_Source records_

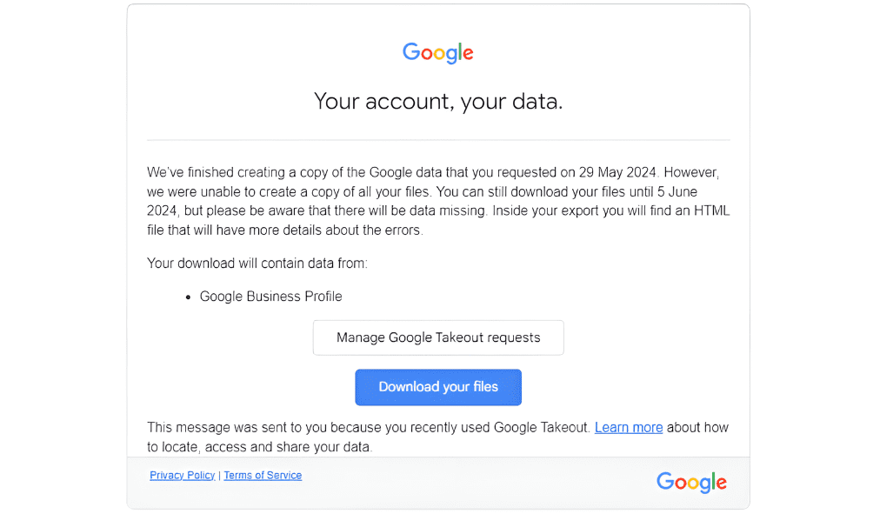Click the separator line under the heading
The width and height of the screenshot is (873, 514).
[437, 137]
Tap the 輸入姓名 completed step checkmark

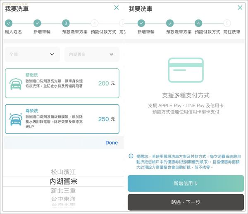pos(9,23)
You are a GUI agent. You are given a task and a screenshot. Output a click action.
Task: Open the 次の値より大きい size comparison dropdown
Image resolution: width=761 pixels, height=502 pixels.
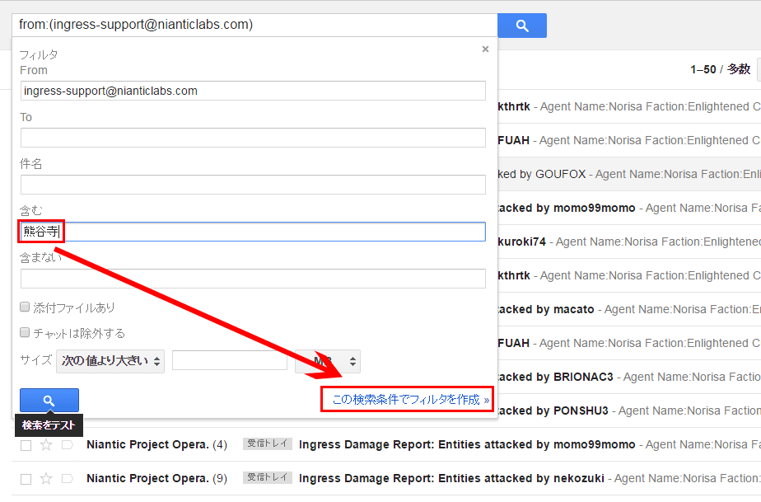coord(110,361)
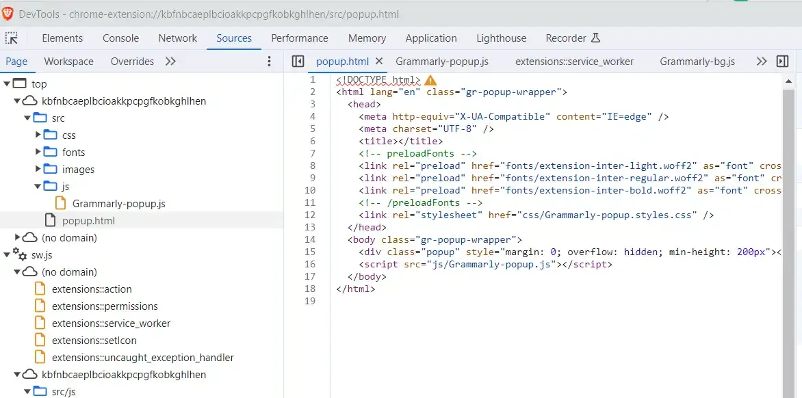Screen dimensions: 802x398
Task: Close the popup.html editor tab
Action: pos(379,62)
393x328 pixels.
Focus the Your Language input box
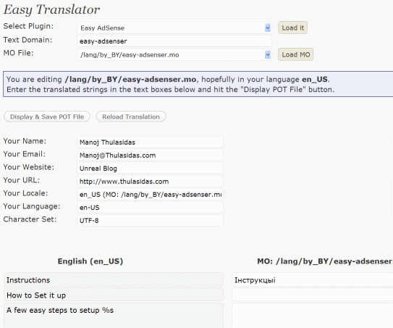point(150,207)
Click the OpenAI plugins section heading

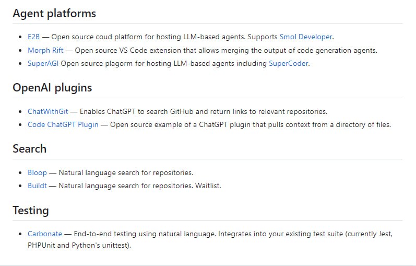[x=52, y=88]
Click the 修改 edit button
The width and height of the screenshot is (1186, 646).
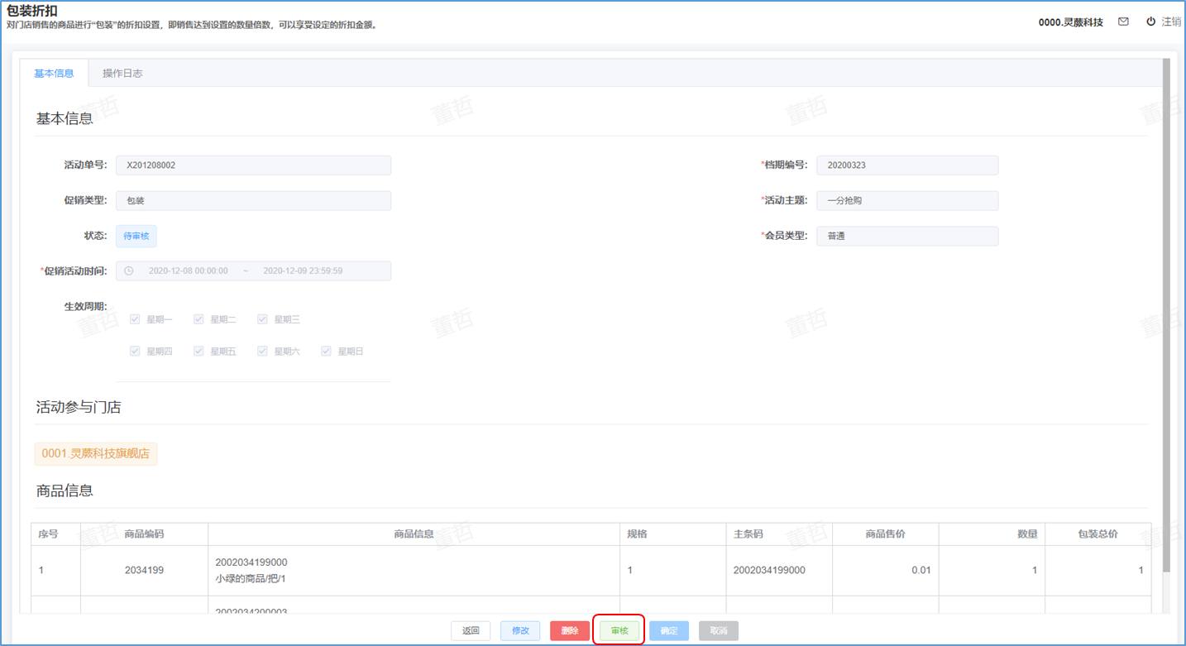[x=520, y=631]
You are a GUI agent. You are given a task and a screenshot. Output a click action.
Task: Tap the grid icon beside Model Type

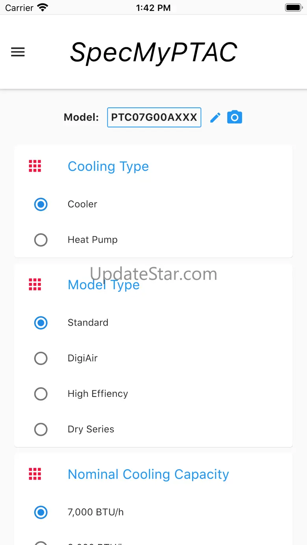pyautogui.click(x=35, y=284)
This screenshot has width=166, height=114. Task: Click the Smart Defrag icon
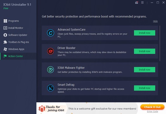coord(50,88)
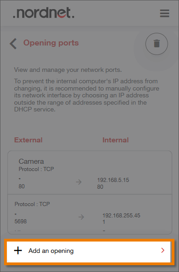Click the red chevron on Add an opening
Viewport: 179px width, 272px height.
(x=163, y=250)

_Activity_
Start at the line that contains "Task: Open the" and retype every line through the end of the entries above, both ends included. Exclude all pictures.

_Answer space_
Task: Open the 次の値より大きい size comparison dropdown
Image resolution: width=761 pixels, height=502 pixels.
coord(110,361)
Screen dimensions: 802x398
Task: Close the popup.html editor tab
Action: pos(379,62)
393x328 pixels.
Focus the Your Language input box
point(150,207)
Click the OpenAI plugins section heading

[x=52, y=88]
Click the 修改 edit button
The width and height of the screenshot is (1186, 646).
[x=520, y=631]
You are a GUI agent. You are given a task and a screenshot. Output a click action.
Task: Tap the grid icon beside Model Type

pyautogui.click(x=35, y=284)
This screenshot has width=166, height=114. Task: Click the Smart Defrag icon
coord(50,88)
Click the red chevron on Add an opening
Viewport: 179px width, 272px height.
(x=163, y=250)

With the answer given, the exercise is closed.